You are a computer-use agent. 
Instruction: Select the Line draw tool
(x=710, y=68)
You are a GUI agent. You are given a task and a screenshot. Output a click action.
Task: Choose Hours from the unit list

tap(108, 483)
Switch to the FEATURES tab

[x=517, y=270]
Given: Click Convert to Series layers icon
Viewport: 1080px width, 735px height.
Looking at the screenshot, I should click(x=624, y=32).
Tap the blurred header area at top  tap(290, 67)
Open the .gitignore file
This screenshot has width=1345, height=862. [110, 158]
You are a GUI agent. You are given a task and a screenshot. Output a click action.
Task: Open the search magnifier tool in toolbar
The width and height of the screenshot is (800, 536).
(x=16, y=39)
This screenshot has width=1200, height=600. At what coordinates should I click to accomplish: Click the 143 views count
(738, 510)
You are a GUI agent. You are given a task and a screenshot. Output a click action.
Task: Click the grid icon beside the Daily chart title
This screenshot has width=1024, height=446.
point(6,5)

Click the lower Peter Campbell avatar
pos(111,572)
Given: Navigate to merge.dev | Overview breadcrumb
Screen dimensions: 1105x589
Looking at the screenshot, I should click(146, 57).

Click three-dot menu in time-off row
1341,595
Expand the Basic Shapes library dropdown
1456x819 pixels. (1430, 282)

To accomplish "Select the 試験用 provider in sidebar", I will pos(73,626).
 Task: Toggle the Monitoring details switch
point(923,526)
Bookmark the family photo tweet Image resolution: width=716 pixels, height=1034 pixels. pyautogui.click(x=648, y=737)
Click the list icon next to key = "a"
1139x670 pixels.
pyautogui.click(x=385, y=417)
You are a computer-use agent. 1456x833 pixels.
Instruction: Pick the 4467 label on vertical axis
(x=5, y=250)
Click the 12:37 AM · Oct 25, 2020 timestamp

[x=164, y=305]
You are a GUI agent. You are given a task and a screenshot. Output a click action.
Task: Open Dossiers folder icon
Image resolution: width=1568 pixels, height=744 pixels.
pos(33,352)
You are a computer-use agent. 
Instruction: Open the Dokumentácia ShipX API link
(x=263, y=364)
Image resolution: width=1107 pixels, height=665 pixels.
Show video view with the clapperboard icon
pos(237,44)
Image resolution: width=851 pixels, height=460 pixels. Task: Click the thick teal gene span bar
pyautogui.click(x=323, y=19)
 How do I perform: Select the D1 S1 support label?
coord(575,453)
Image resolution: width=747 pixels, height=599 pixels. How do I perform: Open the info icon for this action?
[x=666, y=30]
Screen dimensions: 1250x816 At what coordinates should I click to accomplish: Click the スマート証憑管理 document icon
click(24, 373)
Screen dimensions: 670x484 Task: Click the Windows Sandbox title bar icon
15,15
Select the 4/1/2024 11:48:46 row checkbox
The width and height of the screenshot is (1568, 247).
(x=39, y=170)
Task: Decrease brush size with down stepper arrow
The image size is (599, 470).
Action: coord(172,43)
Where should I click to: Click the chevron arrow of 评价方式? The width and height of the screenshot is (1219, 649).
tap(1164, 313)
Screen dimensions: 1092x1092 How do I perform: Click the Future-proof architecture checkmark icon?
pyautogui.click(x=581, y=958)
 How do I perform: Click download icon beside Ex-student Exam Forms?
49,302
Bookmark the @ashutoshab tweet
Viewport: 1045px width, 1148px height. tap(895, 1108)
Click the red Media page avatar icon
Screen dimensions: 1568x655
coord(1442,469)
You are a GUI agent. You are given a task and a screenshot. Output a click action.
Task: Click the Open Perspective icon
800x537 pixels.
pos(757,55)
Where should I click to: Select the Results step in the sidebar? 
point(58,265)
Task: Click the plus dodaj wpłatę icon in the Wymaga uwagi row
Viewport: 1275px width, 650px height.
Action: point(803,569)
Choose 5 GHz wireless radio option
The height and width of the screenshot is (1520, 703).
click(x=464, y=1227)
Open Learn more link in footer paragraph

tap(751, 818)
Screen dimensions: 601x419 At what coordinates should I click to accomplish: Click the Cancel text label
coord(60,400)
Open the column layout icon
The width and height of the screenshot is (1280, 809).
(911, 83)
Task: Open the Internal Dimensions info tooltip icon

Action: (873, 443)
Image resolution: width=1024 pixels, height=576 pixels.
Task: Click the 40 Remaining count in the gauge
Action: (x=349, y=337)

◇ ◇ ◇ ◇

Task description:
Go through the records and set each one down again, unchanged.

Reply to the task:
You are a computer-use agent. 
Instruction: Select the Line draw tool
(x=710, y=68)
You are a GUI agent. You are given a task and a screenshot. Output a click action.
Task: Choose Hours from the unit list

tap(108, 483)
Switch to the FEATURES tab

[x=517, y=270]
Given: Click Convert to Series layers icon
Viewport: 1080px width, 735px height.
Looking at the screenshot, I should click(x=624, y=32).
Tap the blurred header area at top  tap(290, 67)
Open the .gitignore file
This screenshot has width=1345, height=862. [110, 158]
You are a GUI agent. You are given a task and a screenshot. Output a click action.
Task: Open the search magnifier tool in toolbar
The width and height of the screenshot is (800, 536).
(x=16, y=39)
This screenshot has width=1200, height=600. At what coordinates should I click to accomplish: Click the 143 views count
(738, 510)
You are a GUI agent. You are given a task and a screenshot. Output a click action.
Task: Click the grid icon beside the Daily chart title
This screenshot has width=1024, height=446.
point(6,5)

Click the lower Peter Campbell avatar
pos(111,572)
Given: Navigate to merge.dev | Overview breadcrumb
Screen dimensions: 1105x589
Looking at the screenshot, I should click(146, 57).

Click three-dot menu in time-off row
1341,595
Expand the Basic Shapes library dropdown
1456x819 pixels. (1430, 282)

To accomplish "Select the 試験用 provider in sidebar", I will pos(73,626).
 Task: Toggle the Monitoring details switch
point(923,526)
Bookmark the family photo tweet Image resolution: width=716 pixels, height=1034 pixels. pyautogui.click(x=648, y=737)
Click the list icon next to key = "a"
1139x670 pixels.
pyautogui.click(x=385, y=417)
You are a computer-use agent. 1456x833 pixels.
Instruction: Pick the 4467 label on vertical axis
(x=5, y=250)
Click the 12:37 AM · Oct 25, 2020 timestamp

[x=164, y=305]
You are a GUI agent. You are given a task and a screenshot. Output a click action.
Task: Open Dossiers folder icon
Image resolution: width=1568 pixels, height=744 pixels.
pos(33,352)
You are a computer-use agent. 
Instruction: Open the Dokumentácia ShipX API link
(x=263, y=364)
Image resolution: width=1107 pixels, height=665 pixels.
Show video view with the clapperboard icon
pos(237,44)
Image resolution: width=851 pixels, height=460 pixels. Task: Click the thick teal gene span bar
pyautogui.click(x=323, y=19)
 How do I perform: Select the D1 S1 support label?
coord(575,453)
Image resolution: width=747 pixels, height=599 pixels. How do I perform: Open the info icon for this action?
[x=666, y=30]
Screen dimensions: 1250x816 At what coordinates should I click to accomplish: Click the スマート証憑管理 document icon
click(24, 373)
Screen dimensions: 670x484 Task: Click the Windows Sandbox title bar icon
15,15
Select the 4/1/2024 11:48:46 row checkbox
The width and height of the screenshot is (1568, 247).
(x=39, y=170)
Task: Decrease brush size with down stepper arrow
The image size is (599, 470).
Action: coord(172,43)
Where should I click to: Click the chevron arrow of 评价方式? The width and height of the screenshot is (1219, 649).
tap(1164, 313)
Screen dimensions: 1092x1092 How do I perform: Click the Future-proof architecture checkmark icon?
pyautogui.click(x=581, y=958)
 How do I perform: Click download icon beside Ex-student Exam Forms?
49,302
Bookmark the @ashutoshab tweet
Viewport: 1045px width, 1148px height. tap(895, 1108)
Click the red Media page avatar icon
Screen dimensions: 1568x655
coord(1442,469)
You are a GUI agent. You are given a task and a screenshot. Output a click action.
Task: Click the Open Perspective icon
800x537 pixels.
pos(757,55)
Where should I click to: Select the Results step in the sidebar? 
point(58,265)
Task: Click the plus dodaj wpłatę icon in the Wymaga uwagi row
Viewport: 1275px width, 650px height.
Action: point(803,569)
Choose 5 GHz wireless radio option
The height and width of the screenshot is (1520, 703).
click(x=464, y=1227)
Open Learn more link in footer paragraph

tap(751, 818)
Screen dimensions: 601x419 At what coordinates should I click to accomplish: Click the Cancel text label
coord(60,400)
Open the column layout icon
The width and height of the screenshot is (1280, 809).
(911, 83)
Task: Open the Internal Dimensions info tooltip icon

Action: (873, 443)
Image resolution: width=1024 pixels, height=576 pixels.
Task: Click the 40 Remaining count in the gauge
Action: (x=349, y=337)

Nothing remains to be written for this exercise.